PROVIDED MATERIAL ::
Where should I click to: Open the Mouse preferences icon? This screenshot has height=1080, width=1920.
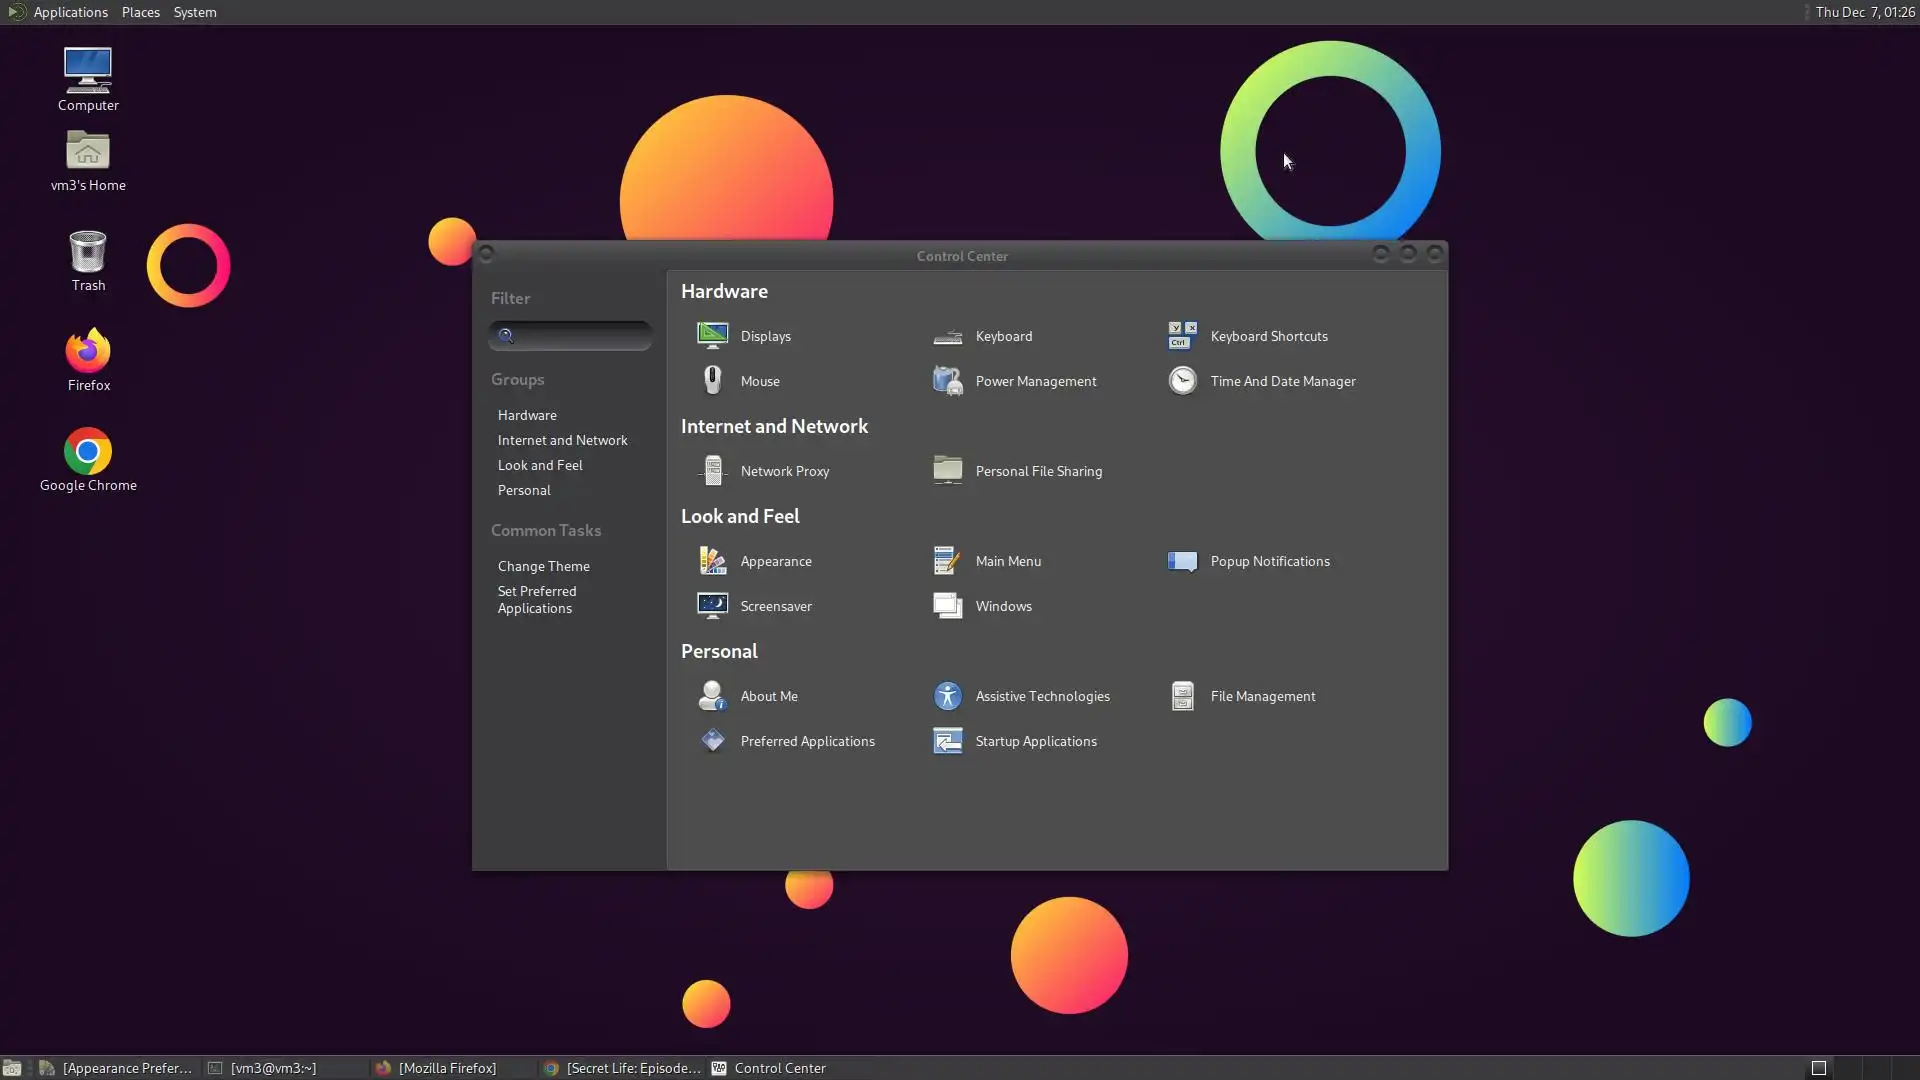(x=713, y=381)
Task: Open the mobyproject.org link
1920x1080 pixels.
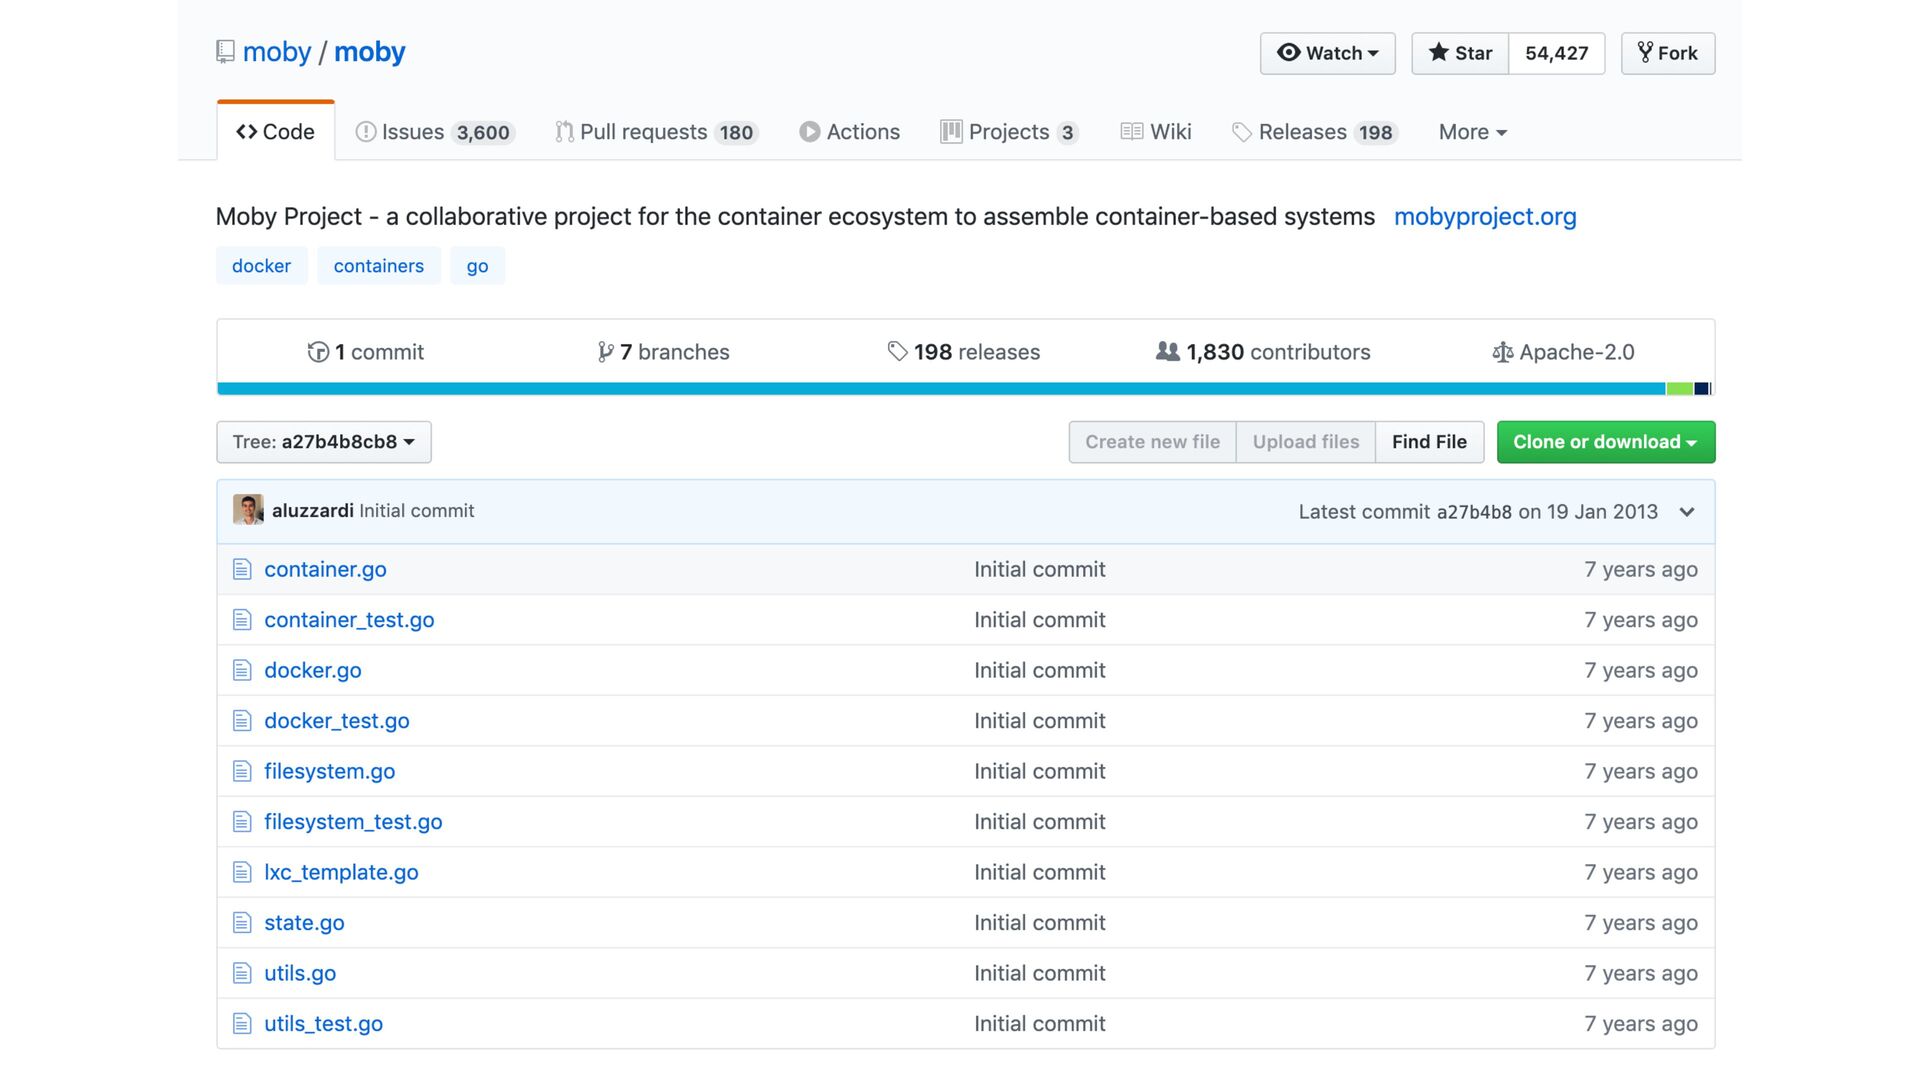Action: coord(1484,216)
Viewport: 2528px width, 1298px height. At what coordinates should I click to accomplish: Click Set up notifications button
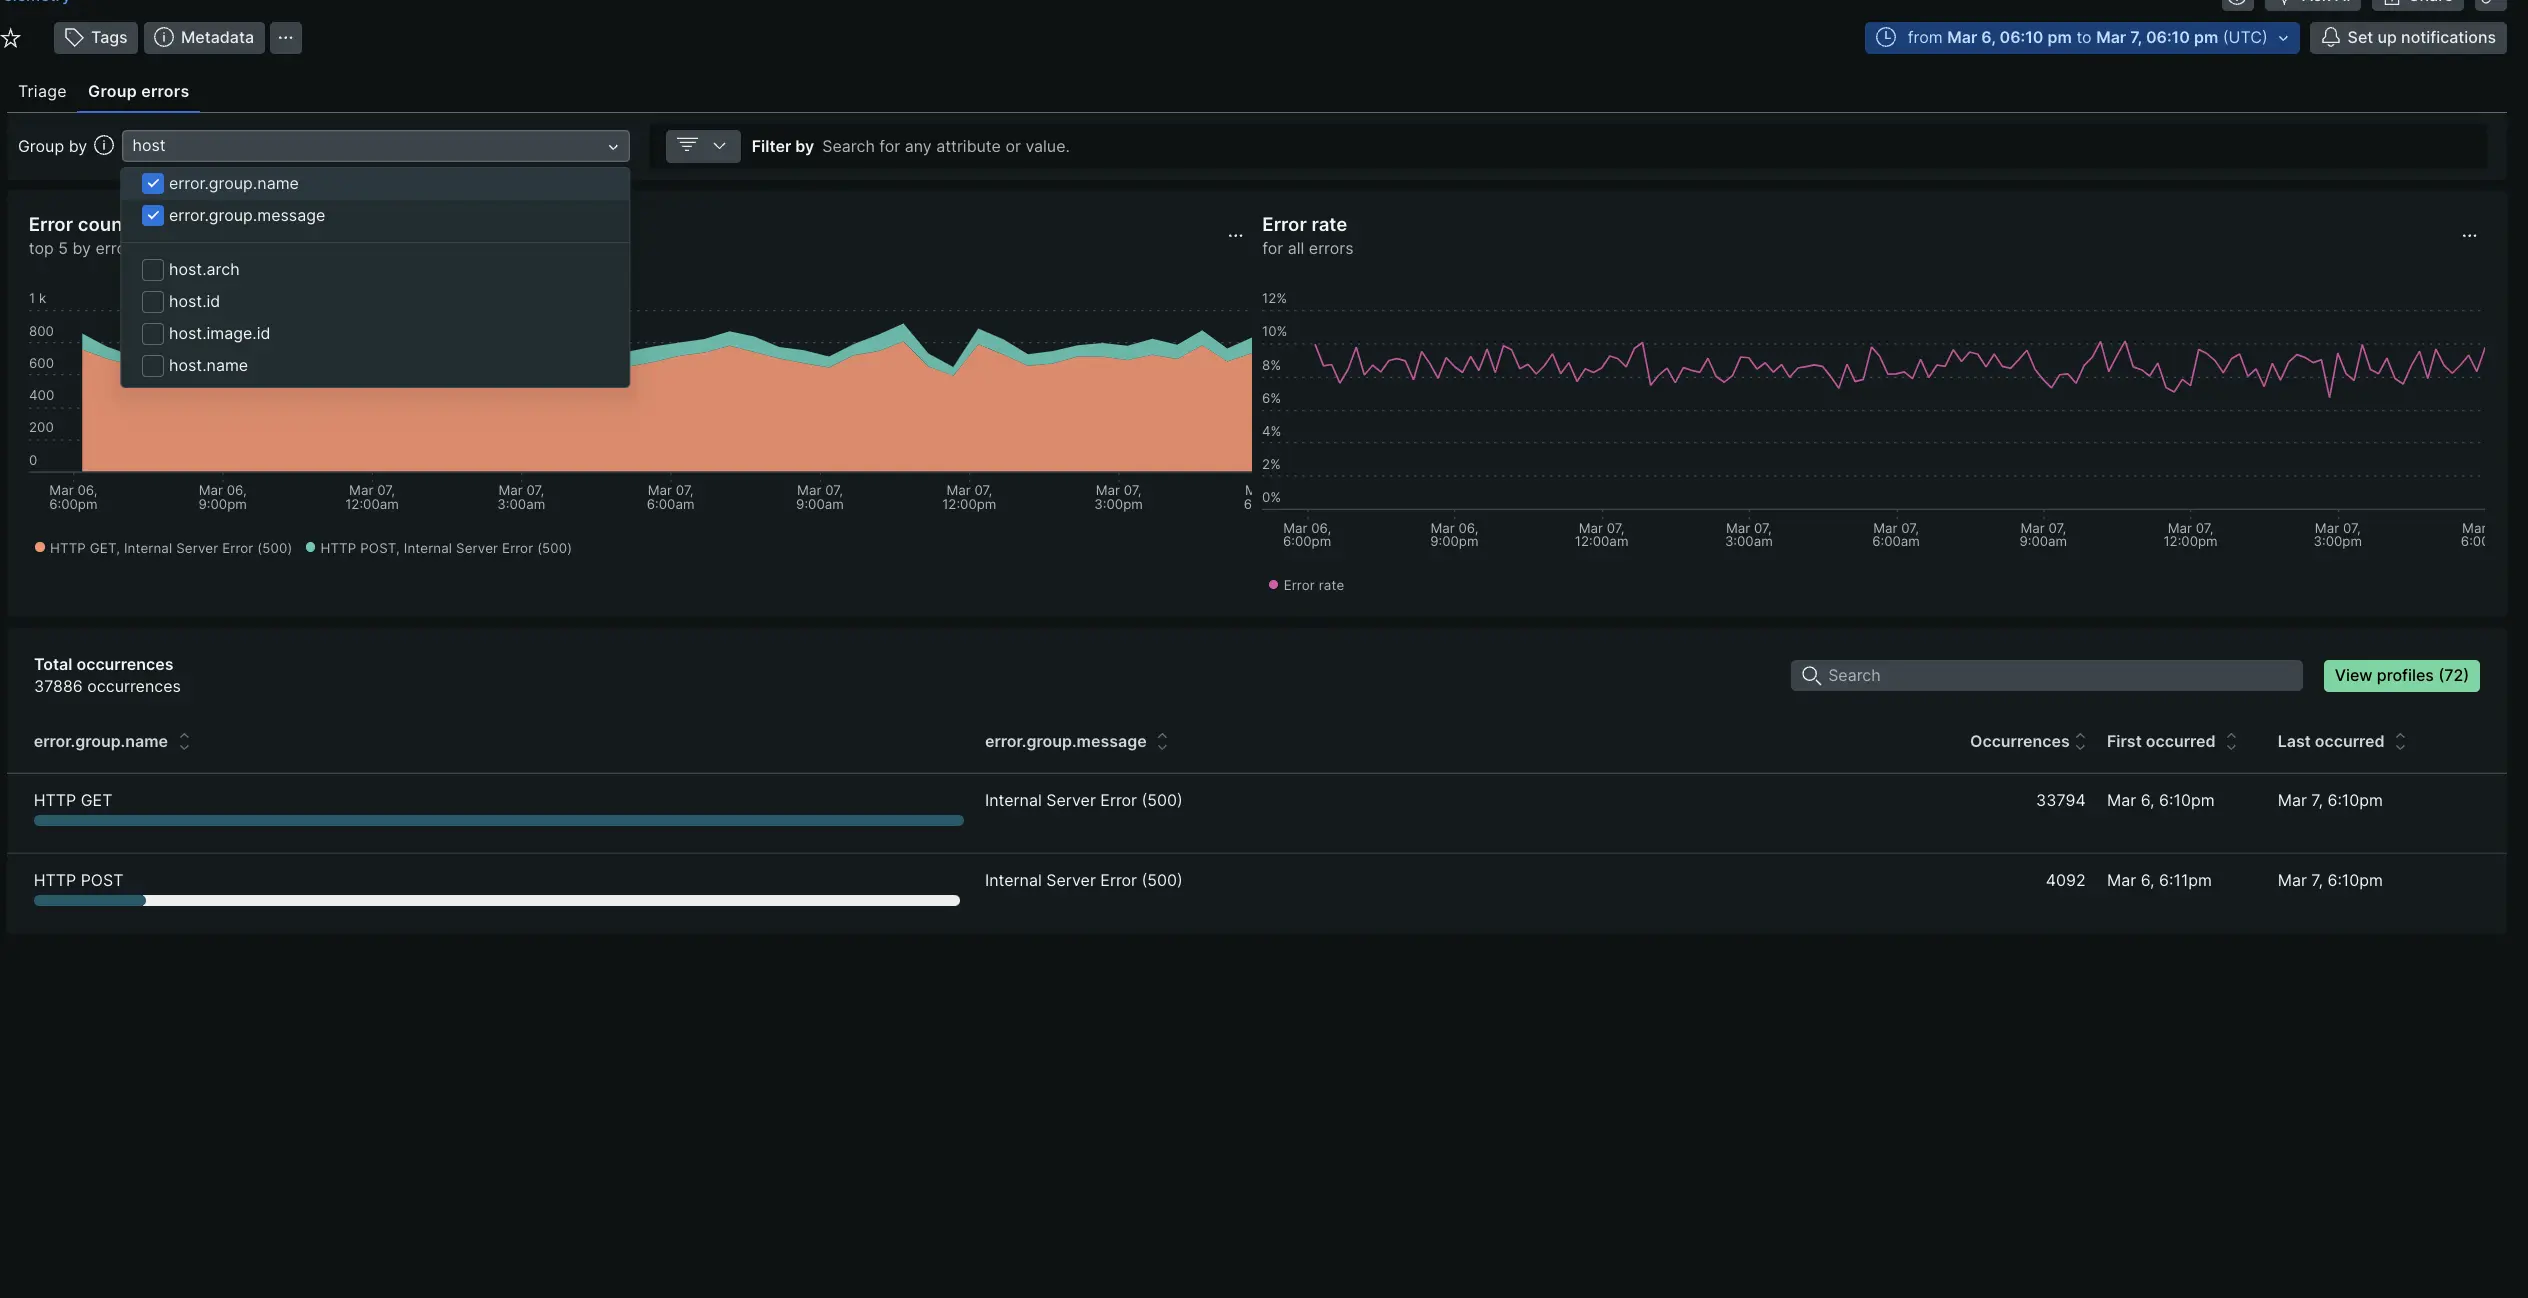(2407, 38)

DESCRIPTION OF THE TASK :: Give the records back exactly. Leave the pictures out.

TASK ANSWER ::
Where should I click to: Open the Mouse preferences icon? This screenshot has height=1080, width=1920.
(x=713, y=381)
Task: Open the mobyproject.org link
1920x1080 pixels.
Action: coord(1484,216)
Viewport: 2528px width, 1298px height. At what coordinates should I click to accomplish: Click Set up notifications button
(2407, 38)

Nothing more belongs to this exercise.